[Dataset extract Boundary: Start]

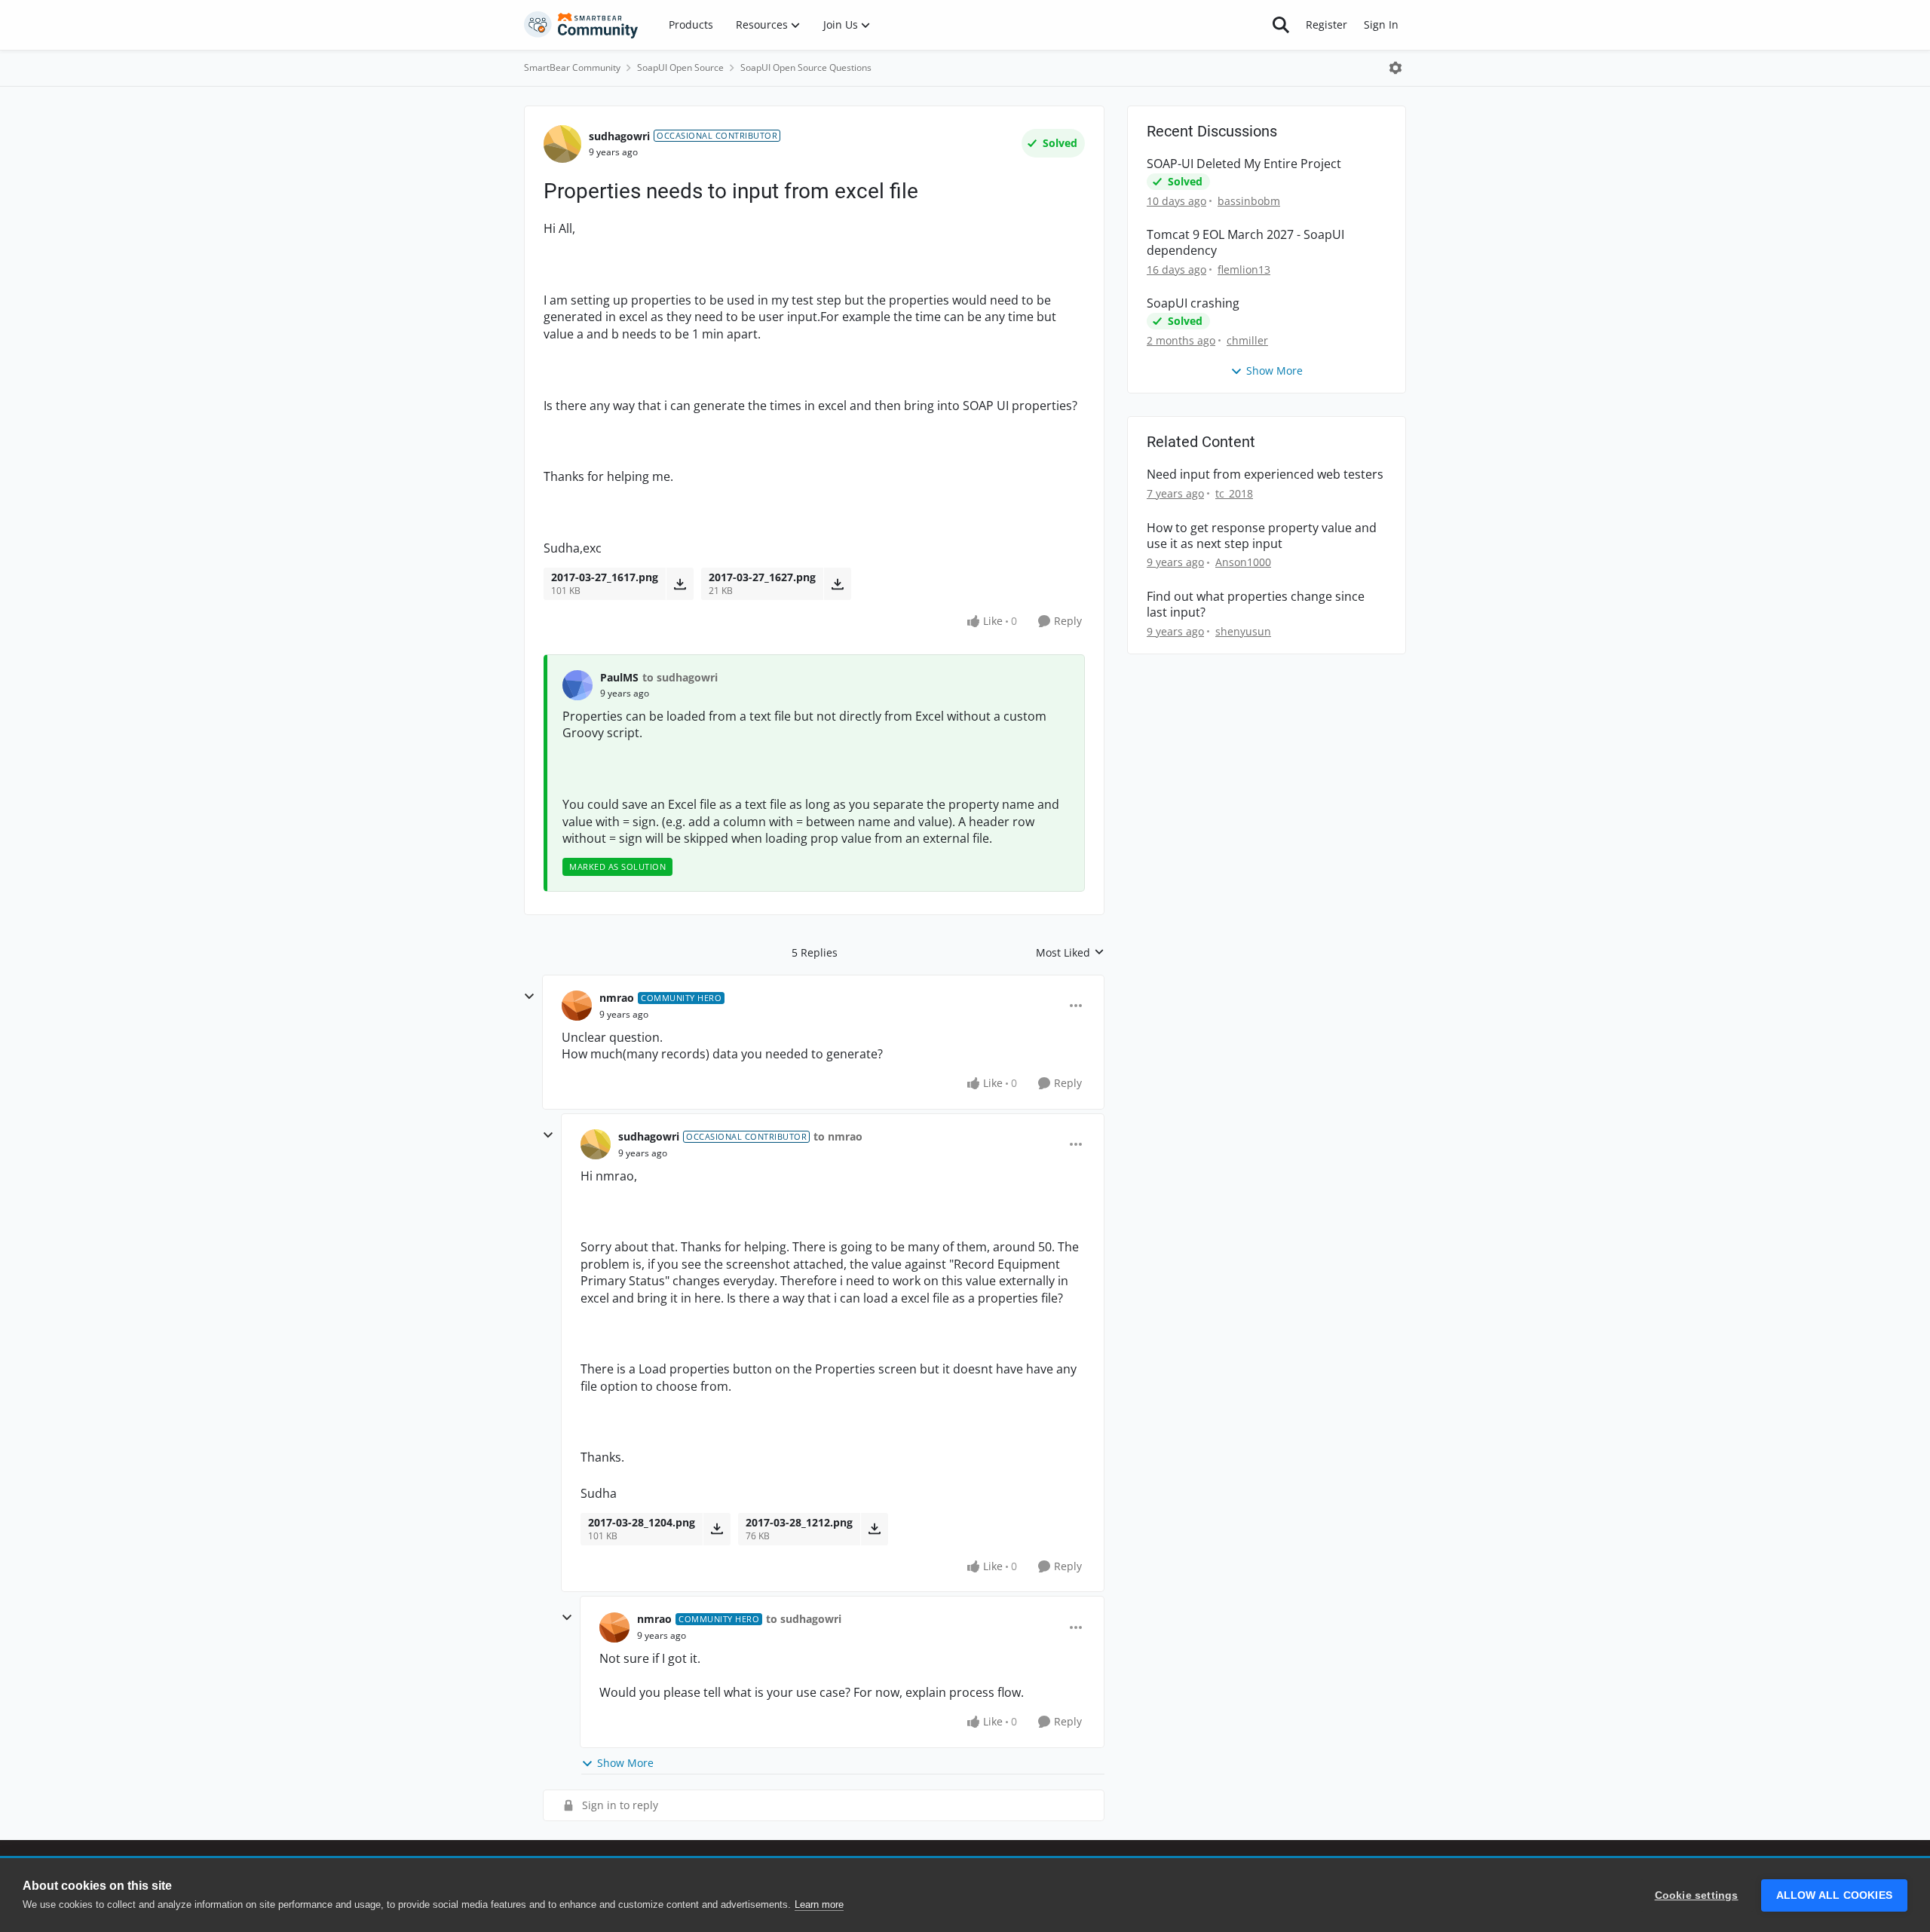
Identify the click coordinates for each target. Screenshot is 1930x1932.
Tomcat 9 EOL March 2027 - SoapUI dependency (1245, 243)
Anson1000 (1243, 562)
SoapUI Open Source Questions (806, 67)
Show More (625, 1763)
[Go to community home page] (581, 24)
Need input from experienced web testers (1265, 474)
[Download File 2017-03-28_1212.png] (874, 1529)
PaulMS (619, 677)
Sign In (1381, 24)
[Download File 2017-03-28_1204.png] (717, 1529)
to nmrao (837, 1136)
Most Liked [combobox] (1070, 952)
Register (1326, 24)
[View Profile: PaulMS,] (577, 685)
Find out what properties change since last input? (1256, 604)
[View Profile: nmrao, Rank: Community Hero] (577, 1005)
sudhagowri (619, 136)
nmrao (616, 997)
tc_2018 (1234, 493)
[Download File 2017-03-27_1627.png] (837, 583)
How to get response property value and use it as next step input (1262, 536)
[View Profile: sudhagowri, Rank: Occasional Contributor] (562, 144)
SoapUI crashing (1193, 303)
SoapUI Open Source (680, 67)
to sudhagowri (680, 677)
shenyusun (1243, 631)
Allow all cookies (1834, 1895)
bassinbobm (1249, 201)
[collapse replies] (529, 996)
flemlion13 (1244, 269)
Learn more (819, 1904)
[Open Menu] (1395, 67)
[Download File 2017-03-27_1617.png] (680, 583)
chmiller (1247, 340)
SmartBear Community (572, 67)
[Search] (1281, 25)
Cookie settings (1697, 1895)
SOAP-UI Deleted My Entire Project (1244, 164)
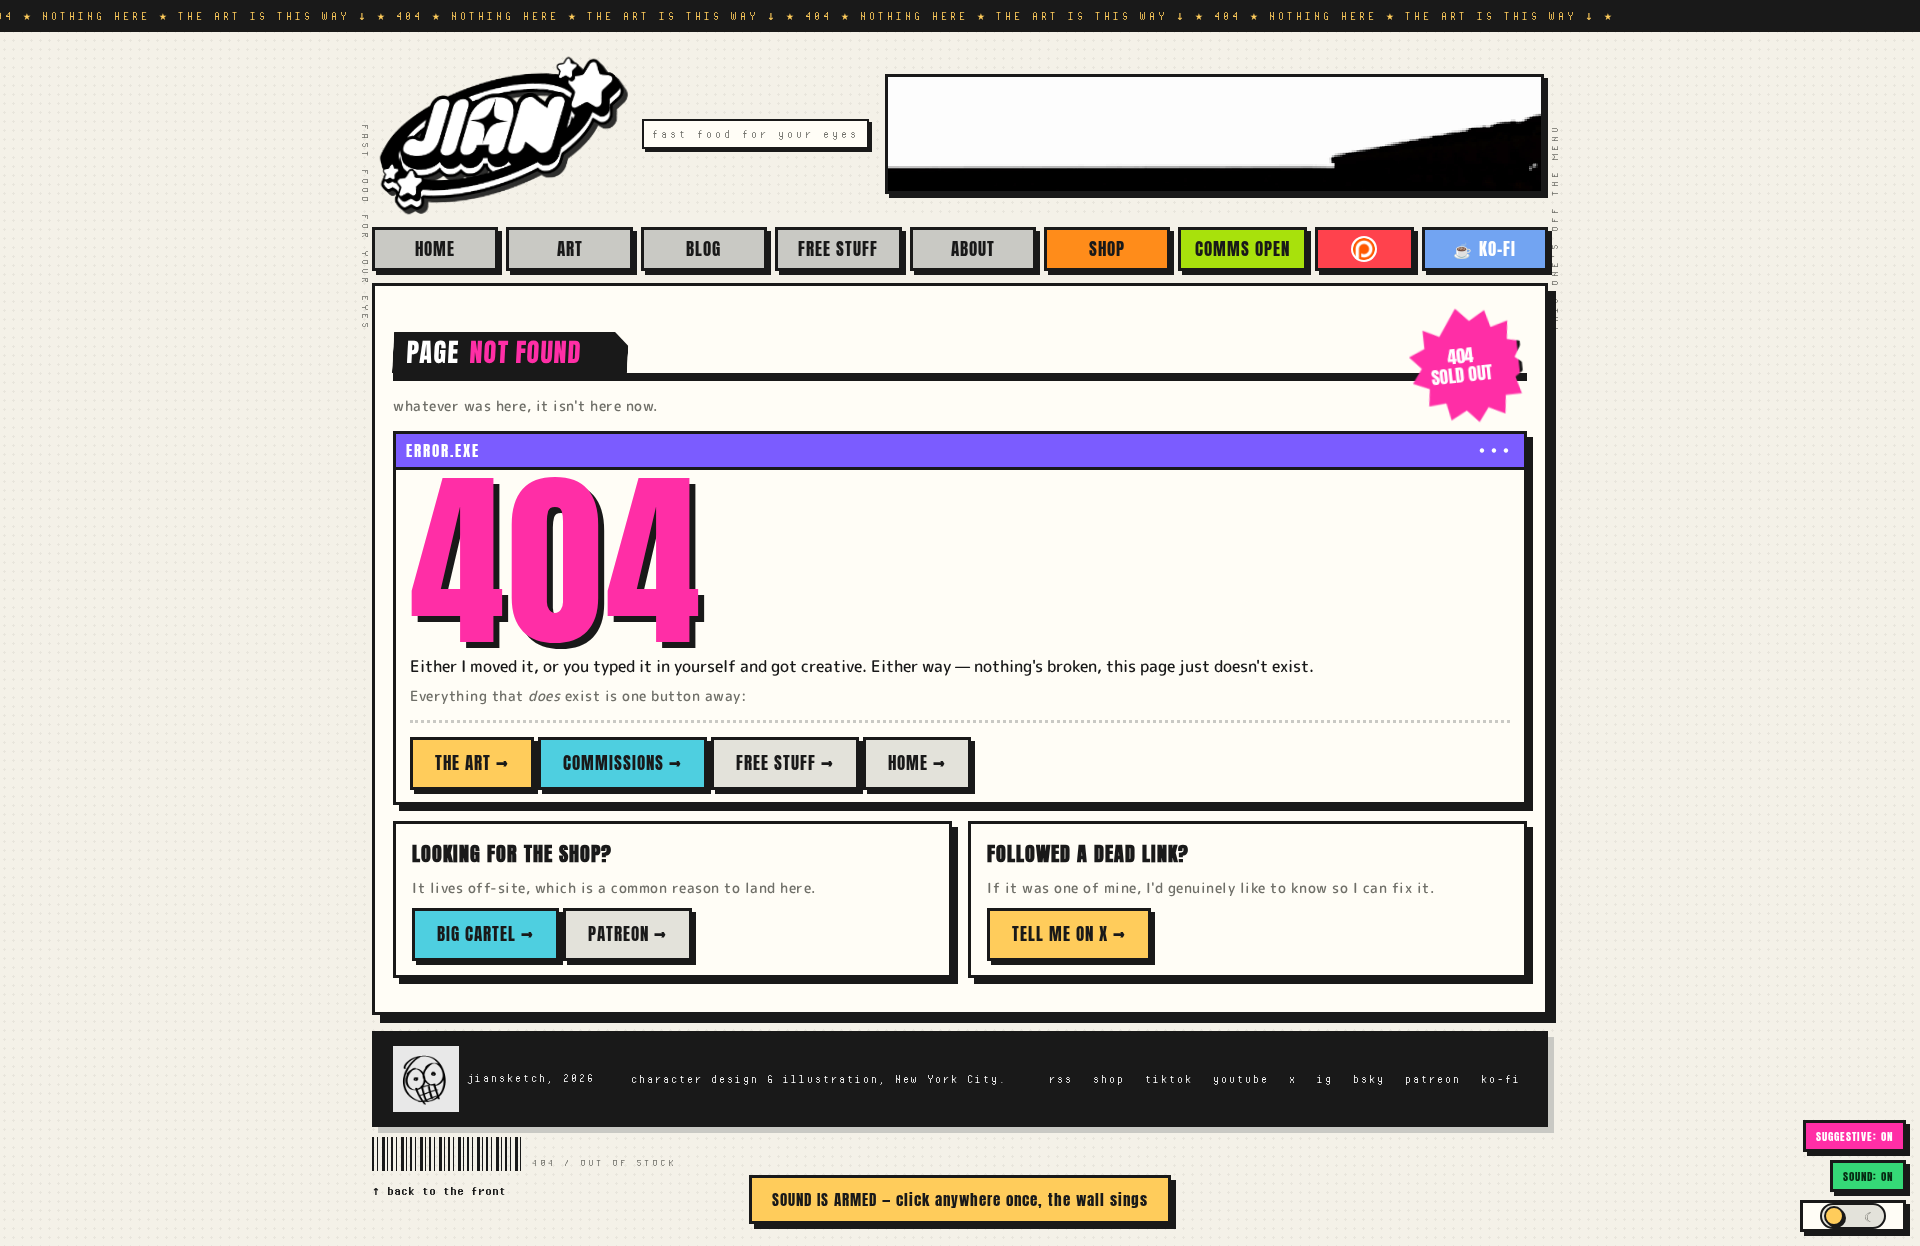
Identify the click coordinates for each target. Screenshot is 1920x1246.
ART (570, 249)
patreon (1433, 1078)
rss (1061, 1078)
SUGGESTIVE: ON (1854, 1136)
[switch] (1853, 1216)
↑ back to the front (439, 1190)
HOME (435, 249)
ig (1325, 1078)
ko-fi (1501, 1078)
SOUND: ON (1868, 1176)
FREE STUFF (838, 249)
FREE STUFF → (785, 763)
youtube (1241, 1078)
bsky (1369, 1078)
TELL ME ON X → (1069, 934)
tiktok (1169, 1078)
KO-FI (1484, 249)
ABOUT (973, 249)
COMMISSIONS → (622, 763)
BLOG (703, 249)
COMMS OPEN (1242, 249)
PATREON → (627, 934)
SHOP (1107, 249)
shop (1109, 1078)
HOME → (917, 763)
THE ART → (472, 763)
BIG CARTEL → (485, 934)
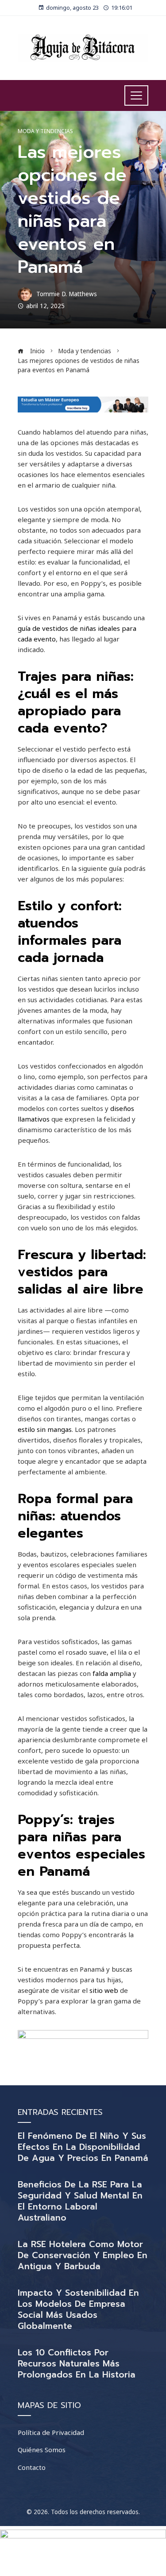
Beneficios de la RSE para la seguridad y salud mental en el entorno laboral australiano (80, 2201)
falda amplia (112, 1673)
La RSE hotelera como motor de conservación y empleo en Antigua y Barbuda (82, 2255)
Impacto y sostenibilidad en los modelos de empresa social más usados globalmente (78, 2309)
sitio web (103, 1990)
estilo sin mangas (45, 1429)
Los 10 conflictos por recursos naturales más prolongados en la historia (76, 2363)
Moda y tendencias (45, 131)
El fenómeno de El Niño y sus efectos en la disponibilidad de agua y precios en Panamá (83, 2146)
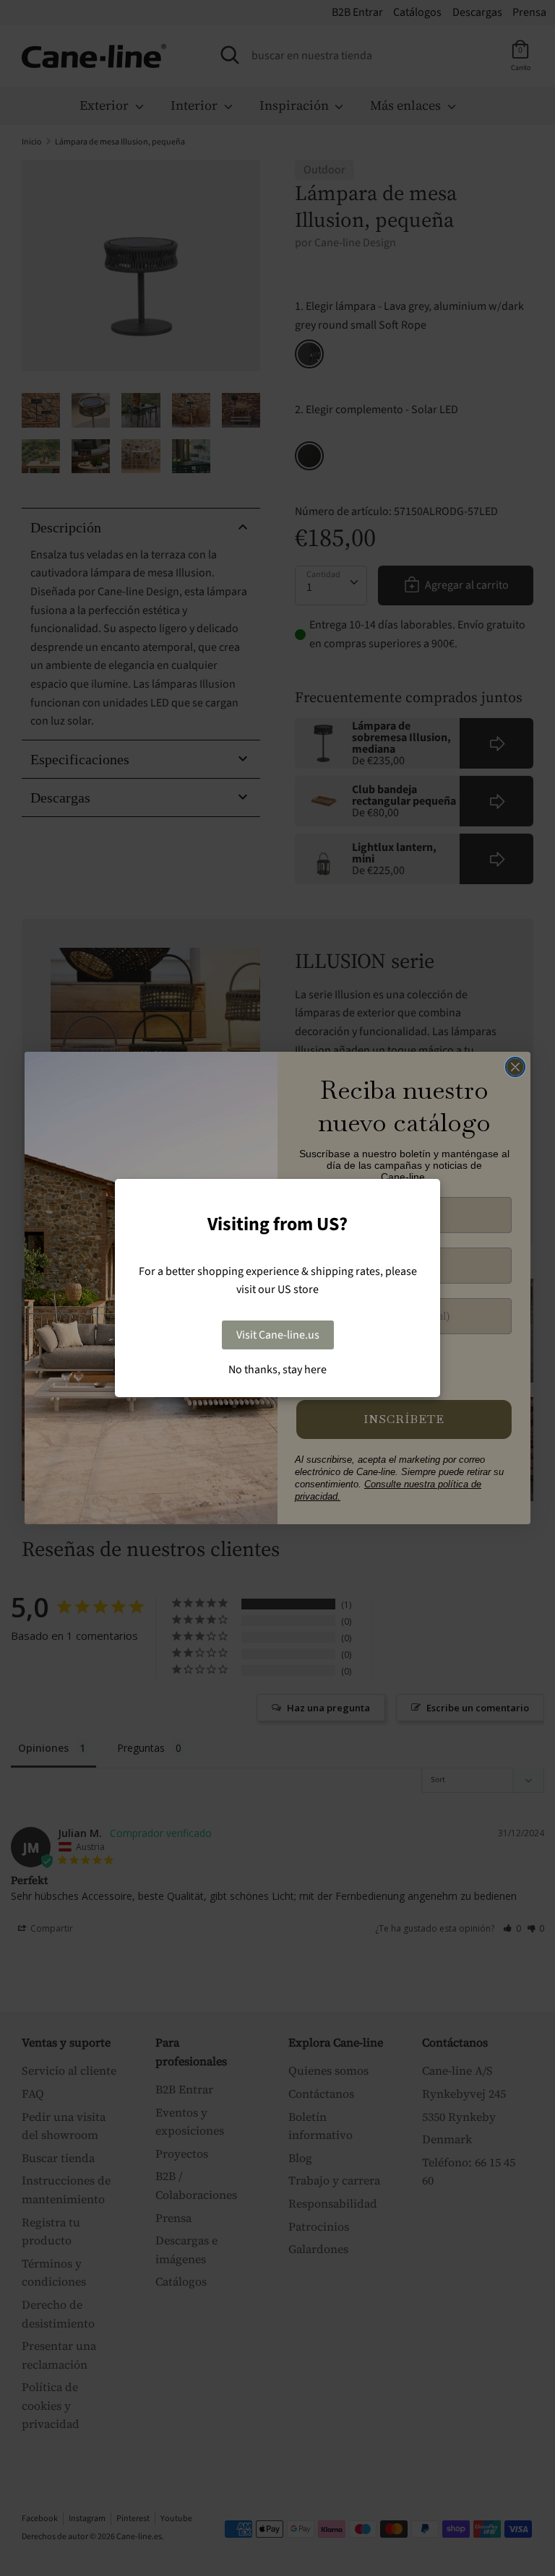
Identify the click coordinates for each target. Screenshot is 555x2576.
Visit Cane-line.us (277, 1335)
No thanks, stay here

[Dataset extract Boundary: End]

:: Activity ::
Starting at the line above that contains "sitio web (103, 1990)", transcribe every line exactly through the line that contains "Screenshot is 555x2576.", including that last one, and skip the pictures.

:: Response below ::
sitio web (103, 1990)
estilo sin mangas (45, 1429)
Los 10 conflictos por recursos naturales más prolongados en la historia (76, 2363)
Moda y tendencias (45, 131)
El fenómeno de El Niño y sus efectos en la disponibilidad de agua y precios en Panamá (83, 2146)
Identify the click coordinates for each target. Screenshot is 555x2576.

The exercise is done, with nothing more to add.